- _Input data_:

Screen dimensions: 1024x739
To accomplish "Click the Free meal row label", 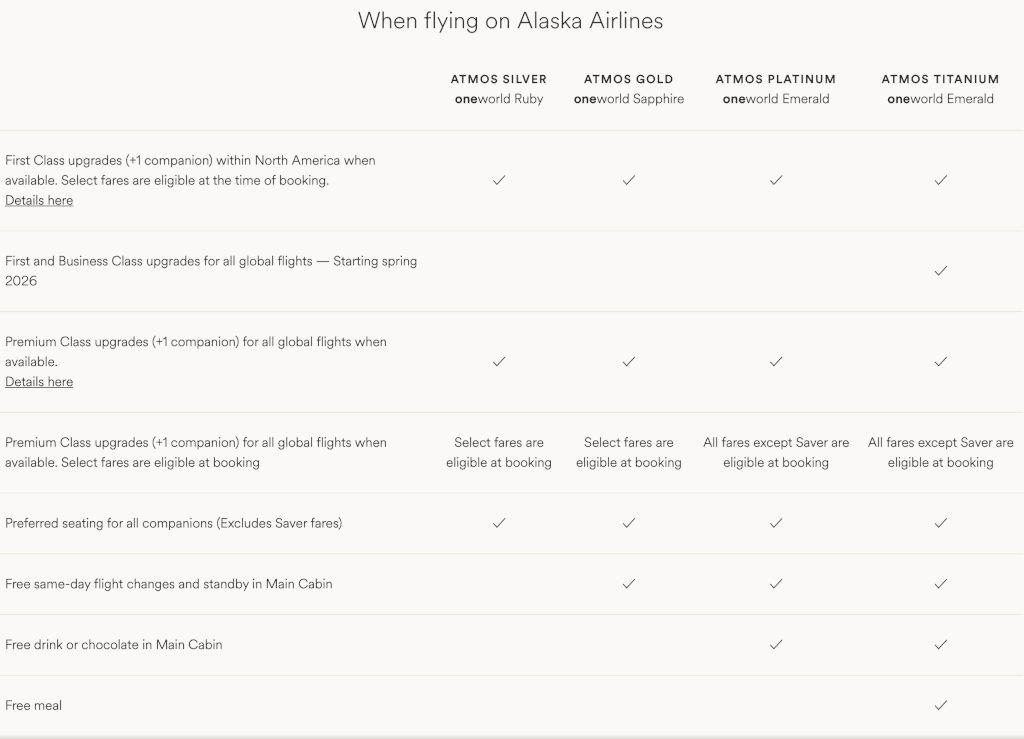I will point(33,705).
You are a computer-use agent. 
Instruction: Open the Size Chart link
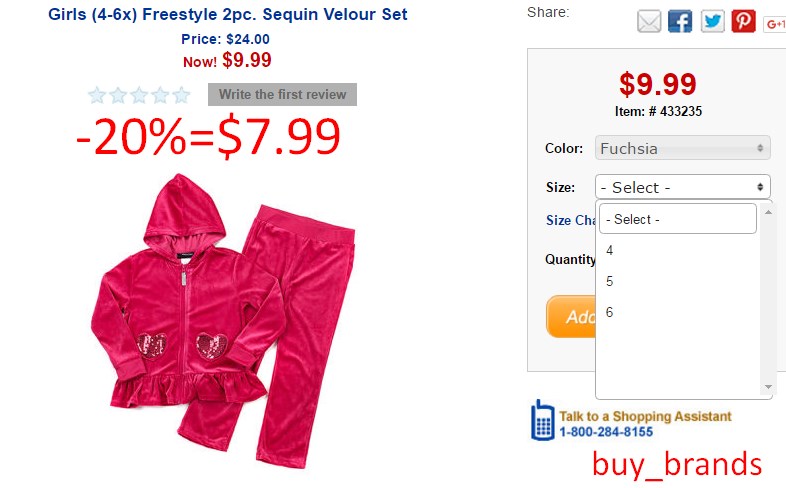click(x=570, y=220)
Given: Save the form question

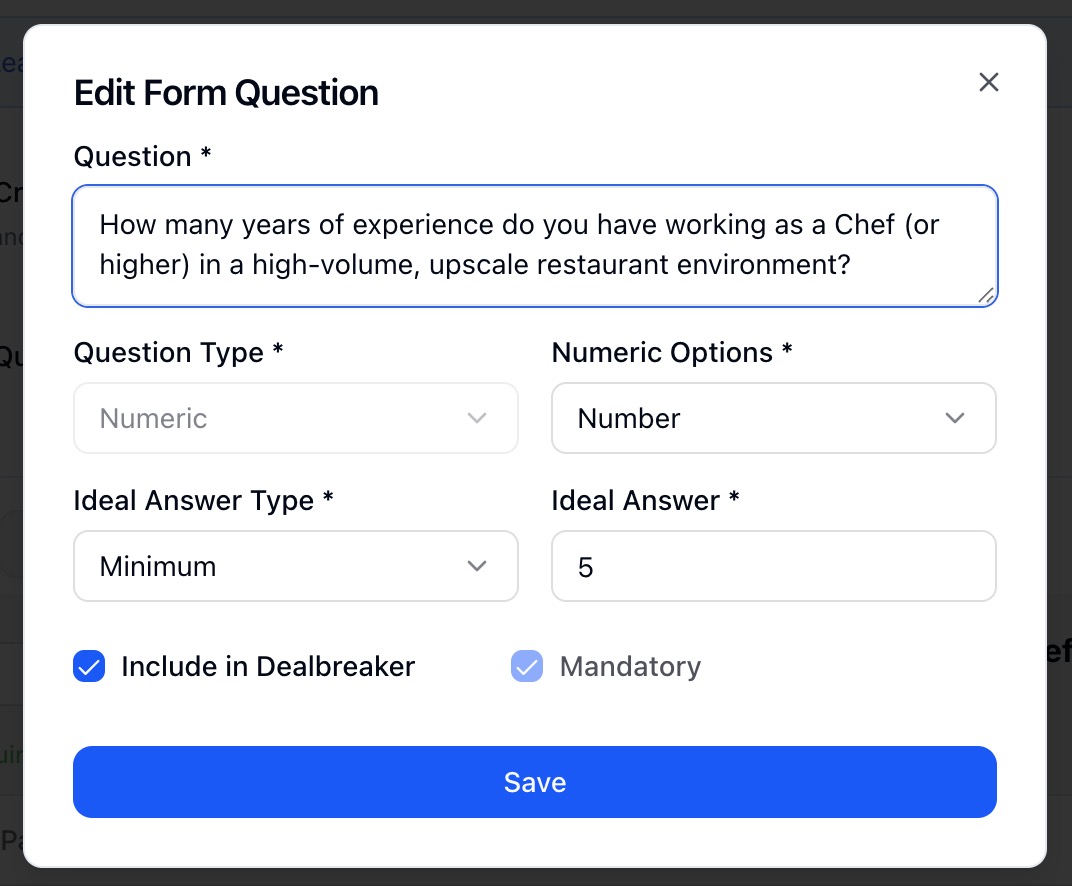Looking at the screenshot, I should 535,782.
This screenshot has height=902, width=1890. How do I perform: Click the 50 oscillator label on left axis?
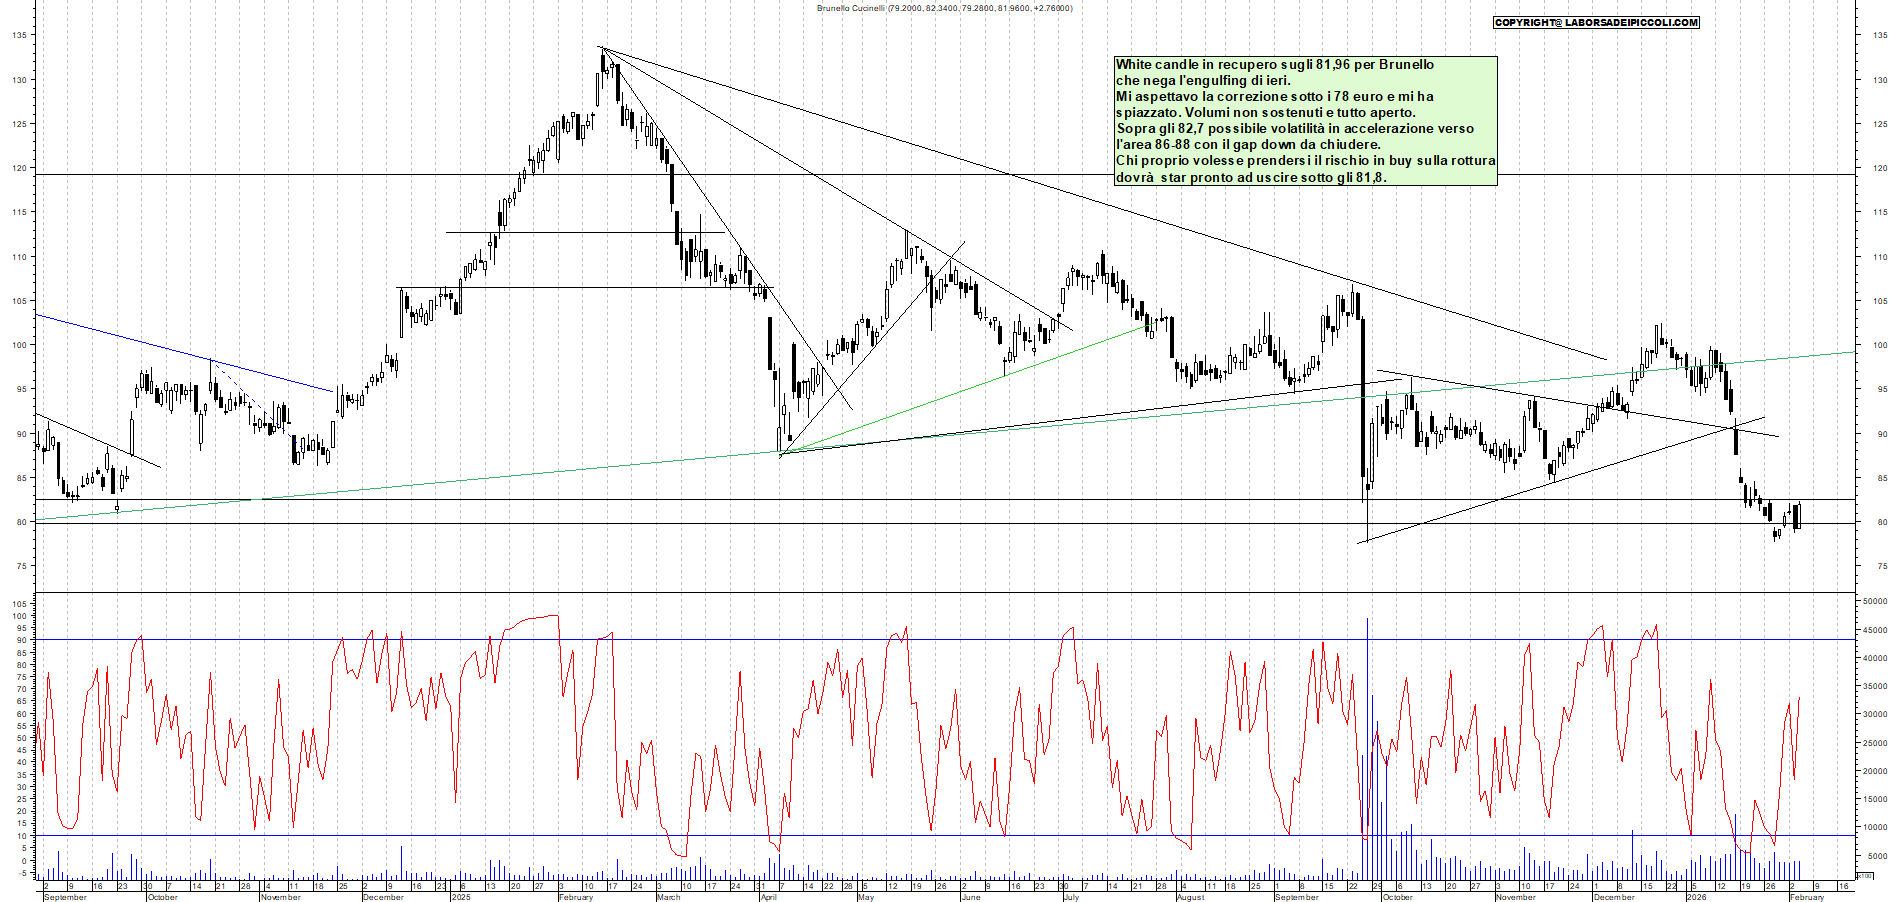(20, 739)
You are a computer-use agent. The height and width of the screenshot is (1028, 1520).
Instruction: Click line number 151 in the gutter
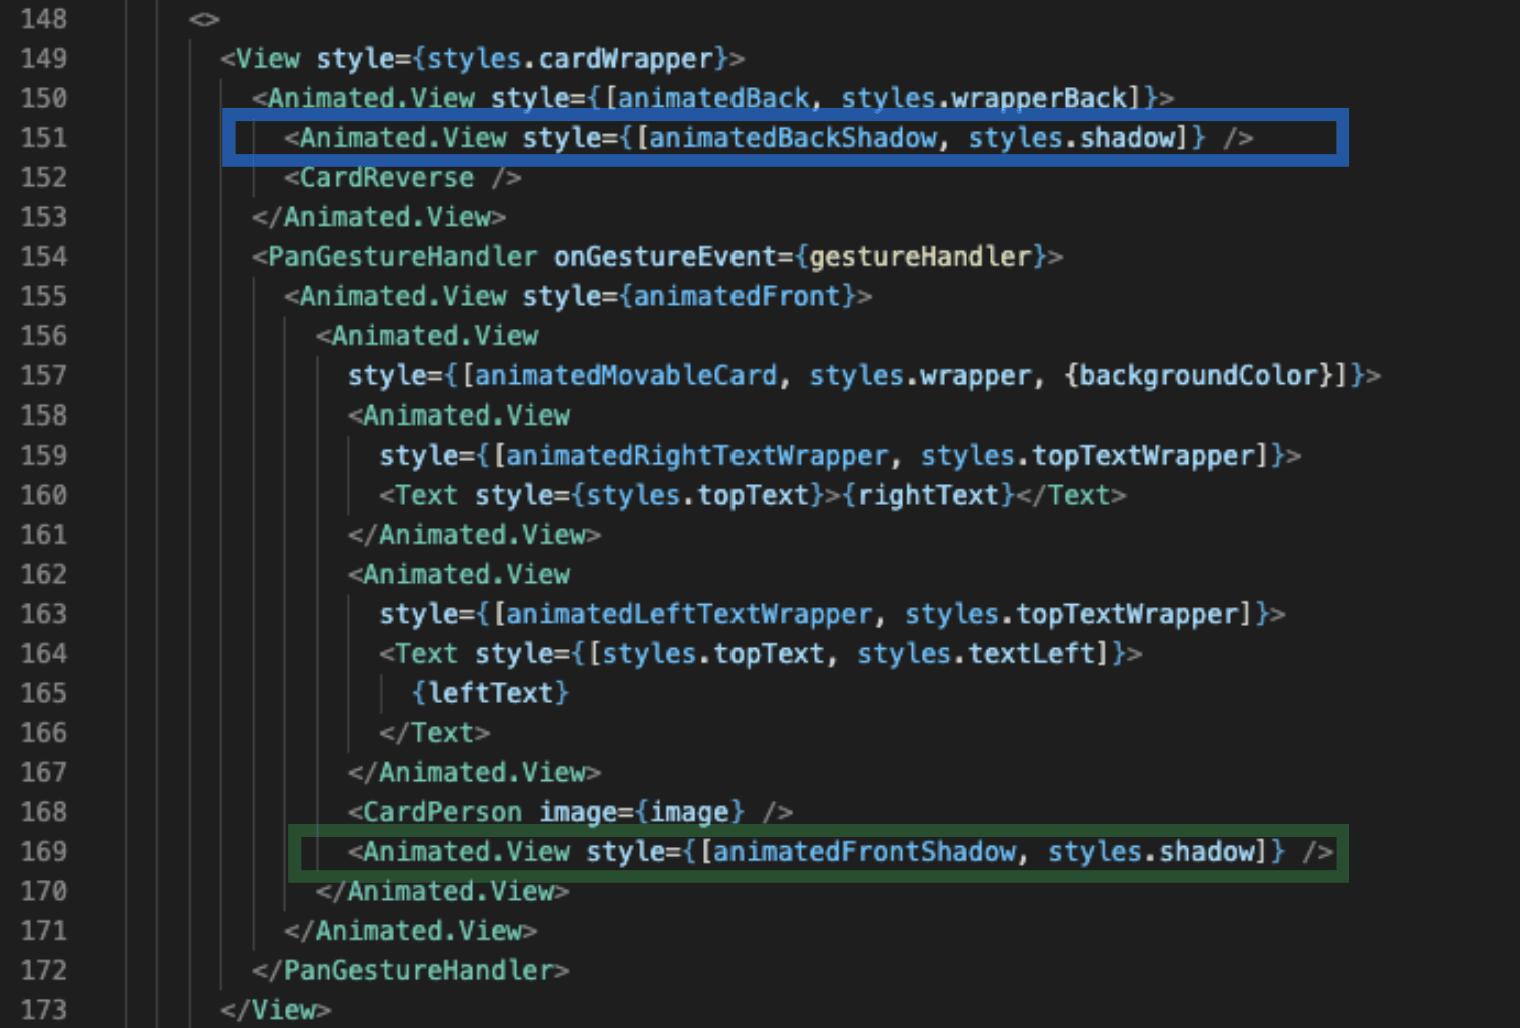[x=44, y=138]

- _Exercise directions_:
Looking at the listing above, how many of its lines contain "agent"? Say only the number.

- _Solved problem_:
2